The trouble I have is when I have a paginated list, Holmes seems to only search the rows that are visible - so I wanted to know if this was by design or something I have to overcome?
For Example - I am using the "jquery-paginate.js"
When you specify how many rows to display in each 'page' the visible rows are given the style attribute of style="display: table-row;" . The non-visible rows are given a style attribute of style="display: none;"
Holmes.js adds the classes 'visible' and 'hidden' as per the setup, but I am unsure whether Holmes actually searches 'rows' that are not displayed and wondered if this was an issue ?
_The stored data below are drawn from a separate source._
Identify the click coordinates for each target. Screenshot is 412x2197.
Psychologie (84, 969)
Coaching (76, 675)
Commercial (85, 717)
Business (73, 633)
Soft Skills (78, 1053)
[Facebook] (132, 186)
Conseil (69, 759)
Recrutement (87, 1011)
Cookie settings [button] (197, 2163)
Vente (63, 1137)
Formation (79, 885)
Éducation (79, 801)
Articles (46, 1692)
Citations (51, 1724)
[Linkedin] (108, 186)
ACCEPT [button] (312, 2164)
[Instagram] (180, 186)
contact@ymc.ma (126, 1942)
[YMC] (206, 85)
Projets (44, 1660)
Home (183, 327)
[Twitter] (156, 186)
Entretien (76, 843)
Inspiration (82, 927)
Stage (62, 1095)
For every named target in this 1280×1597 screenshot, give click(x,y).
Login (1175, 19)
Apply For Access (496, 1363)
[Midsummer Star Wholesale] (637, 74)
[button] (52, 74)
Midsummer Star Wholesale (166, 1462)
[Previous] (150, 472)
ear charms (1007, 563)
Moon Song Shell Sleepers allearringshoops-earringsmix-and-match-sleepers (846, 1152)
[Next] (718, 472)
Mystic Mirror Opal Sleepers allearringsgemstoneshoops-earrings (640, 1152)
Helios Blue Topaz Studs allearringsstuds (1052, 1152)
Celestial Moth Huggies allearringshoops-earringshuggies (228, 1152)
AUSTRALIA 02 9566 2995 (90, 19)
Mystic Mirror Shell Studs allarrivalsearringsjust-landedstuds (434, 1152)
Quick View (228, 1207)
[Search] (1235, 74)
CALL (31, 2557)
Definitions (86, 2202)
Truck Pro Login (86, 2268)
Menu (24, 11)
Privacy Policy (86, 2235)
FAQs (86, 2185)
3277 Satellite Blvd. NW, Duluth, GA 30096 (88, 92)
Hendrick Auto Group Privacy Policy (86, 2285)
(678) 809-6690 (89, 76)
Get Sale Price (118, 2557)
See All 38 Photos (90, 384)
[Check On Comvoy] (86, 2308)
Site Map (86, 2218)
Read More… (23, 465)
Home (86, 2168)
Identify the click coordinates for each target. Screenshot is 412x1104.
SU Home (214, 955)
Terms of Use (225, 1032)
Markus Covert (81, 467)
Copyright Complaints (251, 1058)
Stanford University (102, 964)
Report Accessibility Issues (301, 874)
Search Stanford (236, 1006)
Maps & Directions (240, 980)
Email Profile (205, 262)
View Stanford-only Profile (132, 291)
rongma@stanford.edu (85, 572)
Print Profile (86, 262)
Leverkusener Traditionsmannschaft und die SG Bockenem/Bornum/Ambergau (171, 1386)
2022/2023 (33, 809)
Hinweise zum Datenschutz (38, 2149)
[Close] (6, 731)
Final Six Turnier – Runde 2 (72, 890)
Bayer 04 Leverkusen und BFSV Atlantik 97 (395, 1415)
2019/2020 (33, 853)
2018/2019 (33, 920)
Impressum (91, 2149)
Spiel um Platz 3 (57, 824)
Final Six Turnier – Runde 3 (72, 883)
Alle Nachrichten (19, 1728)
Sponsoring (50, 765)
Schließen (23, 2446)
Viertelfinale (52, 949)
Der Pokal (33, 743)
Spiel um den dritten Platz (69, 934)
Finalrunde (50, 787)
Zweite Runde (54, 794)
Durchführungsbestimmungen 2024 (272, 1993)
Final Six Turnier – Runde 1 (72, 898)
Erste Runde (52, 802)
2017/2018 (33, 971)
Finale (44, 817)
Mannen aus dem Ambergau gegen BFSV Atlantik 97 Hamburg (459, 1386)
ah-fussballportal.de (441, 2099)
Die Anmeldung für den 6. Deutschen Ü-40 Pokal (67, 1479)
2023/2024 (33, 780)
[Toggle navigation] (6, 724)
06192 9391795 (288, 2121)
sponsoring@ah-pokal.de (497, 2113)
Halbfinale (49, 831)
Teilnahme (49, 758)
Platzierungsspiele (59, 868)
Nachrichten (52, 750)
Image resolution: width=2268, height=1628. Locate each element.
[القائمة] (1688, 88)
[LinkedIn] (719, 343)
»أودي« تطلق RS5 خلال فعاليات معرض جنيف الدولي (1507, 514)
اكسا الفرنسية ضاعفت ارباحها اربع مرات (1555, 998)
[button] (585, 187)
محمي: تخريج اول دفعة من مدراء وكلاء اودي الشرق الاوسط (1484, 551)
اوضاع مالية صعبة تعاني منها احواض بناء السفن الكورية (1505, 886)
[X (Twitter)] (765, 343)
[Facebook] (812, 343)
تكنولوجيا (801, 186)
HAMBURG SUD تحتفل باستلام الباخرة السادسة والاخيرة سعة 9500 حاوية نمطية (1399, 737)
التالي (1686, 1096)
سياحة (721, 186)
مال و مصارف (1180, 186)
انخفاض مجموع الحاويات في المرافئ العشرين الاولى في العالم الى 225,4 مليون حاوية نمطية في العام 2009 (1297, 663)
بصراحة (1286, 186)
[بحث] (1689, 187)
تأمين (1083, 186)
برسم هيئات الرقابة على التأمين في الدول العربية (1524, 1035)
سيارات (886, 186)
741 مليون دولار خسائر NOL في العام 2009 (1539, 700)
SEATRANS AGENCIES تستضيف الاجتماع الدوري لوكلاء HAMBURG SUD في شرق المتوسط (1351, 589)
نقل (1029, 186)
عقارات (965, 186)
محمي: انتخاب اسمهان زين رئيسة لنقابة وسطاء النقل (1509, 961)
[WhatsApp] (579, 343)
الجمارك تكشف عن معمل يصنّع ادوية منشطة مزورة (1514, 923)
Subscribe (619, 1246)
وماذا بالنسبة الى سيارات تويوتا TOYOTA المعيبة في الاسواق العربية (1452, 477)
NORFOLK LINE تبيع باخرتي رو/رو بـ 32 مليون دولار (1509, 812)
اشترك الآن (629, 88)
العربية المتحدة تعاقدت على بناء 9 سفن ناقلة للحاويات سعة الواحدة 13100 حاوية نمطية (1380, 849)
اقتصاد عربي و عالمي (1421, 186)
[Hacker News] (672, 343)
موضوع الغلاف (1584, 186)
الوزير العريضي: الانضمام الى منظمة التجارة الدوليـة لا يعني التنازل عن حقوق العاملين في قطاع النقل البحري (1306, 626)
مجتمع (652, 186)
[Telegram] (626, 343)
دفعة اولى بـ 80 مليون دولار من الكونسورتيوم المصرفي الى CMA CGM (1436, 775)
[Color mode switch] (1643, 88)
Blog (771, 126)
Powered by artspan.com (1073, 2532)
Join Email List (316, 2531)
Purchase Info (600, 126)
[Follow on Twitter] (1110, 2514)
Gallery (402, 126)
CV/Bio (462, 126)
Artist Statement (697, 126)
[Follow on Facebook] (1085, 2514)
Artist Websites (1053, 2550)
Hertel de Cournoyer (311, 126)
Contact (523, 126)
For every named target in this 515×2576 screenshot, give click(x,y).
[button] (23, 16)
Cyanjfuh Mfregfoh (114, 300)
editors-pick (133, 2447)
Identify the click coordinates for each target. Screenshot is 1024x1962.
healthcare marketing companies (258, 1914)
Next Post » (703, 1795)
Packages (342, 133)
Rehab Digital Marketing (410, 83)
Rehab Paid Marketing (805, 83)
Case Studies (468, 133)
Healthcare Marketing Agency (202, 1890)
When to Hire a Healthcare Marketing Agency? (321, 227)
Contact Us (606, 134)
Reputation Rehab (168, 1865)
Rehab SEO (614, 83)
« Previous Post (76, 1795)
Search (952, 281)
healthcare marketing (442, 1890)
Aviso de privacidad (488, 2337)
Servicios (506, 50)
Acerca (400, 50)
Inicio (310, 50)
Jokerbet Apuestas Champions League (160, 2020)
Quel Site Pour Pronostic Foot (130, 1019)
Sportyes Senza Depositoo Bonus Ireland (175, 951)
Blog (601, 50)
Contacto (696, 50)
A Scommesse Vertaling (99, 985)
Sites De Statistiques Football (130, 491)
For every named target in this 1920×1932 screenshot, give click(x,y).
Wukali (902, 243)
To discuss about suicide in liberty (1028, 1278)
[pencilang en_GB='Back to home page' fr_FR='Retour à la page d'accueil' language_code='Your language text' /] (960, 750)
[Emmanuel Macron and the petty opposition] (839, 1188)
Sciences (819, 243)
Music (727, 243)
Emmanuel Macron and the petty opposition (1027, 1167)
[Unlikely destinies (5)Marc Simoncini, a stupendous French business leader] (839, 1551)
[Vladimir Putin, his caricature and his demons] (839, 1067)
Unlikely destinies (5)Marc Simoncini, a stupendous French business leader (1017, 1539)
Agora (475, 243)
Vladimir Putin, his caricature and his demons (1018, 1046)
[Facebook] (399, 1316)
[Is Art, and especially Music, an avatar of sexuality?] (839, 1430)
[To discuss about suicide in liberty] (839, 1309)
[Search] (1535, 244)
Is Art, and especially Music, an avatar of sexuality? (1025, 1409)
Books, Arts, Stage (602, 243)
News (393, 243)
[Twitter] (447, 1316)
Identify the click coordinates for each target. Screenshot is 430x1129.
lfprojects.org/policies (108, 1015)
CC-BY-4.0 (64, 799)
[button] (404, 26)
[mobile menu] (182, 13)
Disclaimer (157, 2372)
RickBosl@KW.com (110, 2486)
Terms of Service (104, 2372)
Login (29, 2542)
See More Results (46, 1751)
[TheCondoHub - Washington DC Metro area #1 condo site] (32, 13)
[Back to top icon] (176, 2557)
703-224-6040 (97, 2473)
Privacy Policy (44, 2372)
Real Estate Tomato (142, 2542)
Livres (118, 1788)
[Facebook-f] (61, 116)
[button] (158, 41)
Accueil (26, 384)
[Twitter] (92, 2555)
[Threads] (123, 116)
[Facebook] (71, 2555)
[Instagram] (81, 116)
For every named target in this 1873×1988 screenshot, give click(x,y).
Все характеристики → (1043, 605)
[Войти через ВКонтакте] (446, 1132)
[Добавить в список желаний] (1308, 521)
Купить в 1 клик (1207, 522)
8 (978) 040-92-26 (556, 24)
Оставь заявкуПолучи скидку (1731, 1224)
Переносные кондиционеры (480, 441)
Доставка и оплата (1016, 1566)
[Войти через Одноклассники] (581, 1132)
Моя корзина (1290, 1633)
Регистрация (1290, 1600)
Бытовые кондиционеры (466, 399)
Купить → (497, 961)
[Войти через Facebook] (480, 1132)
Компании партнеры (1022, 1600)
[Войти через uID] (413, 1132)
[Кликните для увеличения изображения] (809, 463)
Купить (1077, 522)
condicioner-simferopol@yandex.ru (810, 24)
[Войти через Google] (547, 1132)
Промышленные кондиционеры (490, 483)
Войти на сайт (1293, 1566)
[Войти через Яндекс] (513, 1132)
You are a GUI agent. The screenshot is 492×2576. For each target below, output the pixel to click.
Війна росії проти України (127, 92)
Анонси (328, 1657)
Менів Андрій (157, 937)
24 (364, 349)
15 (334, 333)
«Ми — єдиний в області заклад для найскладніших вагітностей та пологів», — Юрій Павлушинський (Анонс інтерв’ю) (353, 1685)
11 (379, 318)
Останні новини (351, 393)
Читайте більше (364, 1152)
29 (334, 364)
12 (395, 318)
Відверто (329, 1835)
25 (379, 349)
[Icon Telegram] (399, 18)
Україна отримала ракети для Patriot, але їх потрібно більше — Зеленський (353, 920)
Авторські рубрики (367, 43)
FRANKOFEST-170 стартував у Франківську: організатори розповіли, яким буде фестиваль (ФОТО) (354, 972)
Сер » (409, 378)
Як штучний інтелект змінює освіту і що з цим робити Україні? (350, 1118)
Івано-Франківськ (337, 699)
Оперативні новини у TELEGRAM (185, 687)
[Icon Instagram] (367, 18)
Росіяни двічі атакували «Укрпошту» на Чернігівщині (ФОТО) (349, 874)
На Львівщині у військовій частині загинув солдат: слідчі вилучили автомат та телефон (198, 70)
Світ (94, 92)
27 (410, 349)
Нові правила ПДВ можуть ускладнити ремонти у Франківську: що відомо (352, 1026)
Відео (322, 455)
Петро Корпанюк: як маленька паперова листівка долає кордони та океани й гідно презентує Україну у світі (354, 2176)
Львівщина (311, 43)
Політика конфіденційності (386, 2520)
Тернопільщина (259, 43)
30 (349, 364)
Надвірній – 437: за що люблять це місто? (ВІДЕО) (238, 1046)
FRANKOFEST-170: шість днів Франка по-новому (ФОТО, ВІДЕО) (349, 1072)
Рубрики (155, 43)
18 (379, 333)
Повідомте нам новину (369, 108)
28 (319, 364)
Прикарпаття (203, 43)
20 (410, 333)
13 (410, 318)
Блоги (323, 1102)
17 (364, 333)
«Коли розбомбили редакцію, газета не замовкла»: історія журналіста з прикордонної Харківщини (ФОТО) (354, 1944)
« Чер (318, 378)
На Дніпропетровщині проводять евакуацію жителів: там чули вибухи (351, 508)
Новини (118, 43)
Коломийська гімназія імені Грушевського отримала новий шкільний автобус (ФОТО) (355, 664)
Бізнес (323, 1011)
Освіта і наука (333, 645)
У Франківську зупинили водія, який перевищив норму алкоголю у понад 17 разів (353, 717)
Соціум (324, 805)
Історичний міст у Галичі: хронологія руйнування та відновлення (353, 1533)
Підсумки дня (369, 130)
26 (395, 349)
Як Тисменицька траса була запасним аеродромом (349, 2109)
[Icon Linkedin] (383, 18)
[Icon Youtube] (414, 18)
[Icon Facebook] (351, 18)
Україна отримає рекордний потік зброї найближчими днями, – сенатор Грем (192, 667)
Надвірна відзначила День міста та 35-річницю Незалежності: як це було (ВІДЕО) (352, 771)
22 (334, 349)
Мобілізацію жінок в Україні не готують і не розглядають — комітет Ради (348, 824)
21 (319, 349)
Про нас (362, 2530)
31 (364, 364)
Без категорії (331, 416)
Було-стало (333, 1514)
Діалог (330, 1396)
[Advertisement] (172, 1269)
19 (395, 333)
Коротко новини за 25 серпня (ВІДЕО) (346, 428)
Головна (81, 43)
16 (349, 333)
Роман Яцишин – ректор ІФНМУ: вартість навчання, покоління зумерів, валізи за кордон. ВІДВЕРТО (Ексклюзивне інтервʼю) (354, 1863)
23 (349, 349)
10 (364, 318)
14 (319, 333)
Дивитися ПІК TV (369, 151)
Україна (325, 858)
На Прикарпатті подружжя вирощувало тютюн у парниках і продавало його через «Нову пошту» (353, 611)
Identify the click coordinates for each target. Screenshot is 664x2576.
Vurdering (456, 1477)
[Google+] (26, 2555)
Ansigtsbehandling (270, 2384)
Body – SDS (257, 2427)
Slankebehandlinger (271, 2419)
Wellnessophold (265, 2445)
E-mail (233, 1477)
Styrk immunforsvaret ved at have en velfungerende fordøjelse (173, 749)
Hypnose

Thanks for your help in advance.
Hey,
thanks for the gentle words. I was doubting in #77 how to implement paging, as in the case that every element is visible. Holmes currently can only work on elements that are in the DOM. I think in the case of jQuery-paginate it actually doesn’t put the elements in the DOM when they’re invisible.
I think most pagination solutions will use this method.
I chose for Holmes not to become too complicated by taking care of working with elements not in the DOM, so I don’t think it’s possible right now.
Could you make a codepen or jsbin for me to check out if your pagination method puts the elements in the DOM or not?
P.S.: someone I know implemented pagination+searching with listjs, so maybe that could help with you.
Hey,
Thanks for replying, I appreciate your time.
If it's ok I updated your code a little just for my purposes. The rows hidden when jquery-paginate.js kicks in all have 'display:none' for the row's style; with the visible rows style set as 'display:table-row'.
I added a little code in the showElement and clear functions.
showElement:
// check elements hidden for pagination purposes
if ((element.offsetWidth===0) && (element.offsetHeight===0)) {
element.style = 'display:table-row';
element.classList.add('searched');
}
The style was needed for the pagination to make the row visible, and I added the 'searched' class just to track which rows I had made changes to.
I also added the follow code to the 'clear' function just to put all the rows back to pre-search status.
It's added to the looping of elements that have the 'visible' class.
clear:
if (element.classList.contains('searched')) {
element.classList.remove('searched');
element.style = 'display:none';
}
I may make the 'page numbers' from the paginator invisible while searching as it doesn't seem to refresh (though I could look at that I guess...).
But these little bits do the job for now.